Using the feature selection tool, users select the infrastructure project(s) of interest. Once selected, the project feature will be highlighted. 

Next, the user may include a buffer around the project of interest. This is an optional setting for this widget, however a good rule of thumb is to buffer projects that are points (power generation) or lines (transportation and transmission lines) while keeping shapes (industrial zones and reservoirs) unbuffered. Points and lines without buffers may result in an error as the tool cannot calculate deforested values. In the example above, the project is a point so a buffer of 2,000 meters was created. Next, we can select the start and end years for calculating deforestation and the tree canopy threshold. After the user has configured the widget to their desire, the user can run the tool. 

After the tool finish processing and calculating the data, a shape of the calculated area will appear on the map (shown above as a circle with a radius of 2,000 meters) and the output tab on the deforestation calculator will include the results and a link. Clicking the link will download the results as a CSV file. 

To view the data in the tool, users may click on the ellipsis which drops a list of options down. Selecting the last option, “View in Attribute Table”, will open a table at the bottom of the tool. 

To find the calculations, users will need to scroll to the right until columns named Forest_Loss and IntactForest are in view. Forest loss is shown in yearly values, with the years included in the column names, and intact forest represents the current area of forested land as of 2020. All values are in hectares. 

To reset or use the tool again, users can clear the selection or toggle on other infrastructure layers and run the tool again by following the same steps listed above. 

How-to example 

In this example, we will track forest change in relation to infrastructure development of Xe Kaman 1, a hydropower project in Southern Laos that became operational in 2016. As a researcher or potential project stakeholder, you may be interested in understanding current and past environmental impacts because of infrastructure development. Conducting robust analyses and gathering relevant data and information can help provide more opportunities to mitigate negative socioeconomic and environmental impacts which strengthens capacity to implement stronger ESG standards in infrastructure project development. 

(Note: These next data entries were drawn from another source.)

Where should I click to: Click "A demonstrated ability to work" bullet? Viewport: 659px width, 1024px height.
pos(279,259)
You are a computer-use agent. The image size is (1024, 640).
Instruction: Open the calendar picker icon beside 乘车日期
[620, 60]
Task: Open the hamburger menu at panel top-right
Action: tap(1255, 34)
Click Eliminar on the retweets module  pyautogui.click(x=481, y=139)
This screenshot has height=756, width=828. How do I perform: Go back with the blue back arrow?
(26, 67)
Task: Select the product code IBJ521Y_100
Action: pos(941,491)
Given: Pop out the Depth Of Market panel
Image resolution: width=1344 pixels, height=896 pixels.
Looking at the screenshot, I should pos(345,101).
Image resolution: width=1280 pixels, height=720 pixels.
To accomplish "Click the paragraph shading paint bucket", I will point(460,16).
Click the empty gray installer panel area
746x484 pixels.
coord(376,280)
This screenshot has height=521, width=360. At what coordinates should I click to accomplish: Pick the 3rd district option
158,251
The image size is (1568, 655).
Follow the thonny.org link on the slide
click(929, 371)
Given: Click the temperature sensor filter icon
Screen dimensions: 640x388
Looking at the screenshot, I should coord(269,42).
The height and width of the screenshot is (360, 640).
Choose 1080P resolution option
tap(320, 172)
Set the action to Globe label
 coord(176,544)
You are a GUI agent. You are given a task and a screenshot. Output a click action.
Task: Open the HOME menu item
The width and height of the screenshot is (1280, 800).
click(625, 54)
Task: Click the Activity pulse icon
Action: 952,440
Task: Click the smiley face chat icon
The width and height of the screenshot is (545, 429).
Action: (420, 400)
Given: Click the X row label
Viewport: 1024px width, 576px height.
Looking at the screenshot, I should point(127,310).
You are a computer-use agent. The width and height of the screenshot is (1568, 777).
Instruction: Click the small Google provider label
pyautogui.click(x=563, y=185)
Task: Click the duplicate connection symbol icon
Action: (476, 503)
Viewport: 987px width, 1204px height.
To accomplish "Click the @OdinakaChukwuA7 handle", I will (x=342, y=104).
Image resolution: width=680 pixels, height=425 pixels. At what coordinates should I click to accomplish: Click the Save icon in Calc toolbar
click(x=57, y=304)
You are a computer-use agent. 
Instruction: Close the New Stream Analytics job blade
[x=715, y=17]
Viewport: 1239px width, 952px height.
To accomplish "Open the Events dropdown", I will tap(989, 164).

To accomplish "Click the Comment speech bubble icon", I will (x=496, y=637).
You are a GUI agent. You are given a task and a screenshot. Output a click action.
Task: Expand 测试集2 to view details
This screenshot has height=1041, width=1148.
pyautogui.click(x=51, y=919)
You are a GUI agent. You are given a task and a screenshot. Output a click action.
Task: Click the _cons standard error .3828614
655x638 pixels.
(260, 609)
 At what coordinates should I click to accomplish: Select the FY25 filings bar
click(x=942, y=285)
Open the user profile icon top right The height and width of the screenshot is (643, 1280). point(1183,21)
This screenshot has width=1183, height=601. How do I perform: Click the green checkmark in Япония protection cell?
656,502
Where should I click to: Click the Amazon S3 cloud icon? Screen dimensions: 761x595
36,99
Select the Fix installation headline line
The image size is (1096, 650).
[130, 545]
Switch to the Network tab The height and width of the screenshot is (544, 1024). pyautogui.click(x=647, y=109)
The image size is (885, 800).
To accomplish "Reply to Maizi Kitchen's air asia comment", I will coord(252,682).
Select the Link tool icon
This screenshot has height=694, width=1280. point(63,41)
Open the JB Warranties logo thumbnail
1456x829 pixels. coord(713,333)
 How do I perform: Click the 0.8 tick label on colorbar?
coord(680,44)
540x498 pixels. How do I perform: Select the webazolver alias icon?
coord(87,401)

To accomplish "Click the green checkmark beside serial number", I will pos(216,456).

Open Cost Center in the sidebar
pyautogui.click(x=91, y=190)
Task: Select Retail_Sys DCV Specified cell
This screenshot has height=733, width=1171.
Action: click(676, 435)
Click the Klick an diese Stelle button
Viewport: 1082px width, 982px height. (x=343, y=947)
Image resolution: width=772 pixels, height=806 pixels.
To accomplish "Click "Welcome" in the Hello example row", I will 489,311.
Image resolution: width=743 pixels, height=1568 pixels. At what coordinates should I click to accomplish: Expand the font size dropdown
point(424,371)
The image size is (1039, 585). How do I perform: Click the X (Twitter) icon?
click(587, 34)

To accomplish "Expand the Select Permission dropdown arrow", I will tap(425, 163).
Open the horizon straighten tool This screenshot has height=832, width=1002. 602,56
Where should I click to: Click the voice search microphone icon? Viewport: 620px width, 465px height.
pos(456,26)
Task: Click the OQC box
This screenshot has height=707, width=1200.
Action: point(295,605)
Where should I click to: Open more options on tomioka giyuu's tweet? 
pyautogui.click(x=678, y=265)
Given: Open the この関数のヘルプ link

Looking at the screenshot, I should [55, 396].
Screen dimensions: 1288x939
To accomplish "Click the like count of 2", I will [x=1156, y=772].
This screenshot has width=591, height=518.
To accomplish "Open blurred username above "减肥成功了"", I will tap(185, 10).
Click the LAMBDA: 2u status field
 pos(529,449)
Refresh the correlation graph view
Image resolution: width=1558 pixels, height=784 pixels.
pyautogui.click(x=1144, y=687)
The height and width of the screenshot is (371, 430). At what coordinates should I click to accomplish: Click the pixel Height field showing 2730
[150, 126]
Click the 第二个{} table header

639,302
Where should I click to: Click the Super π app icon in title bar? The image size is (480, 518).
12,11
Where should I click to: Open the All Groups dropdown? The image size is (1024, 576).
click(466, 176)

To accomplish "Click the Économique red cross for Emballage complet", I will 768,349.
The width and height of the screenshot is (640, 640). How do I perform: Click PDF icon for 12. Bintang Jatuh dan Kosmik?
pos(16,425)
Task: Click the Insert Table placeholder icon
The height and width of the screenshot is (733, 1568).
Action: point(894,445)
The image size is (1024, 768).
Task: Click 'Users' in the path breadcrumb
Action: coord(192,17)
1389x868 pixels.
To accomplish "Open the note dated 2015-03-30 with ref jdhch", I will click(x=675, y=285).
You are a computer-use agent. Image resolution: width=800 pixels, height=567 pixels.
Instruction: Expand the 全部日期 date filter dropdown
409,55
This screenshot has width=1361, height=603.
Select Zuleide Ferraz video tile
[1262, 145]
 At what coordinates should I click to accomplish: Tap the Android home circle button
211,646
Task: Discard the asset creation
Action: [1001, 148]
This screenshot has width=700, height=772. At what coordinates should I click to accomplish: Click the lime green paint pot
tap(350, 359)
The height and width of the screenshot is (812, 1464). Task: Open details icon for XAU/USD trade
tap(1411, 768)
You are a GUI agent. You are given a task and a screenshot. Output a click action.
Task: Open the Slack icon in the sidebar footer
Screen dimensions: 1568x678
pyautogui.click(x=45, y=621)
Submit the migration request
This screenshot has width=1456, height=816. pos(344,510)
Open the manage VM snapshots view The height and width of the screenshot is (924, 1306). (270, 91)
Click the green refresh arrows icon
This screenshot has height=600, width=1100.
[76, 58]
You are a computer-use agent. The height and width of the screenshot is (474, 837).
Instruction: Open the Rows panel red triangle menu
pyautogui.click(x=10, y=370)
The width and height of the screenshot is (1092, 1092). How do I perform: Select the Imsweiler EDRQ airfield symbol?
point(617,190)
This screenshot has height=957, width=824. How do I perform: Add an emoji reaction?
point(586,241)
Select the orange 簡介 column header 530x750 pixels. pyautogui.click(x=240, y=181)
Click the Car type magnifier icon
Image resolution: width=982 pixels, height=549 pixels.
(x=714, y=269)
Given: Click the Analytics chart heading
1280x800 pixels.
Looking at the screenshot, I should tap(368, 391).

First, we need to turn on the infrastructure layer to be examined. We want to track land cover change in relation to the creation of the Xe Kaman 1 reservoir, so it is best to use the reservoirs data layer. 

Next, we want to filter the data to only display the Xe Kaman 1 reservoir. Open the infrastructure layer filter, toggle on the reservoirs layer filter and type in the name of the dam and check the box for the reservoir. Once you’ve selected the reservoir, the map will zoom in to the reservoir as shown above. 

Once we have filtered the reservoirs dataset and have zoomed into the project, open the deforestation calculator, select the reservoirs dataset and use the feature select tool to select the Xe Kaman 1 reservoir shape. Since this is the shape of the reservoir, we do not need to create a buffer and we will leave the rest of the default inputs. For further practice, we can show a lower tree canopy threshold and see how that changes the results. Once the reservoir is selected, run the calculator. 

Once the calculations are finished, open the results in the attribute table and scroll until the results appear. Starting from the beginning of the dataset, we notice forest loss was minimal- a few dozen hectares lost per year up until 2014. Remembering that this dam became operational in 2016 and assuming construction took about 2-3 years, it makes sense that deforestation as part of the construction process and water impoundment occurred in the years before the dam was operational. Looking at the data, we see a spike in forest loss in 2014 which peaked in 2015 and 2016. By 2019, the amount of forest cover lost lowered to pre-2014 levels as the maximum reservoir level was reached and forest loss plateaued.